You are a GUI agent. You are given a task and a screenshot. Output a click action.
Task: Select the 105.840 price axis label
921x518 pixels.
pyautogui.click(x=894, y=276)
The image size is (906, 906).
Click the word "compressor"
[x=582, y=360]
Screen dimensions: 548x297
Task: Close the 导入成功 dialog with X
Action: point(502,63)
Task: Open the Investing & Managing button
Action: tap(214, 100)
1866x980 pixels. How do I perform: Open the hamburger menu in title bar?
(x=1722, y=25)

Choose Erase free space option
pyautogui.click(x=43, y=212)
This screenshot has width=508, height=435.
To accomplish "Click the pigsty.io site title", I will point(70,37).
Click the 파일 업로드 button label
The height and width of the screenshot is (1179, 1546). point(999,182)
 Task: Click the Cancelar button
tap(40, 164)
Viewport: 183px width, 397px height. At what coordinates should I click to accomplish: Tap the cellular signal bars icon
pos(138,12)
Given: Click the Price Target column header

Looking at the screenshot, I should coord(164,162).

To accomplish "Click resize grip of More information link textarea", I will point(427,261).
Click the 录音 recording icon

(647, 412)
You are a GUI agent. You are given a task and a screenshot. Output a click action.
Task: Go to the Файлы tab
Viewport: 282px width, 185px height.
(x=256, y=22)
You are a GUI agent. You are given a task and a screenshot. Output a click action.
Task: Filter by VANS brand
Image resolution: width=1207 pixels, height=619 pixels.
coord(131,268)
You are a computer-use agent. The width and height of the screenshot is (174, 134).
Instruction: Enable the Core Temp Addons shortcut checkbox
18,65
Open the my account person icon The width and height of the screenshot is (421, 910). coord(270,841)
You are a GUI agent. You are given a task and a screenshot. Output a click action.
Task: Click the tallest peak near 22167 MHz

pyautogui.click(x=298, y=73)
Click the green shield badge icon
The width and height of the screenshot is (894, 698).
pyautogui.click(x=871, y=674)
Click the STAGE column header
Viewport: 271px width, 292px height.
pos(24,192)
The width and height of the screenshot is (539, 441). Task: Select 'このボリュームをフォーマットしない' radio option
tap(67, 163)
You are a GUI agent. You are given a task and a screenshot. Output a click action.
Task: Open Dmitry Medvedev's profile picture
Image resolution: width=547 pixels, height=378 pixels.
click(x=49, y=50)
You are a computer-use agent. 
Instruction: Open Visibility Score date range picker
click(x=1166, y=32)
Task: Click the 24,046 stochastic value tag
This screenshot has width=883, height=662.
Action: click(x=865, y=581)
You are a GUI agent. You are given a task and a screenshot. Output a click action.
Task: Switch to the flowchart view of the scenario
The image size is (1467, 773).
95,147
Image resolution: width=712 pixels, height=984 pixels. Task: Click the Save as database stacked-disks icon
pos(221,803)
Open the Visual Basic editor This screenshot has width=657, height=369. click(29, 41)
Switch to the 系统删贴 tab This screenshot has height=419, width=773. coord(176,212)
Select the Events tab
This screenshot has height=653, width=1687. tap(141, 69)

===============

» WHAT IS NEEDED
Find every line in the listing above that contains the string "title", and copy each of those lines in full. Case counts.

» RESPONSE TO THE EXERCISE
1866x980 pixels. How do I perform: Open the hamburger menu in title bar?
To accomplish "Click the pigsty.io site title", I will point(70,37).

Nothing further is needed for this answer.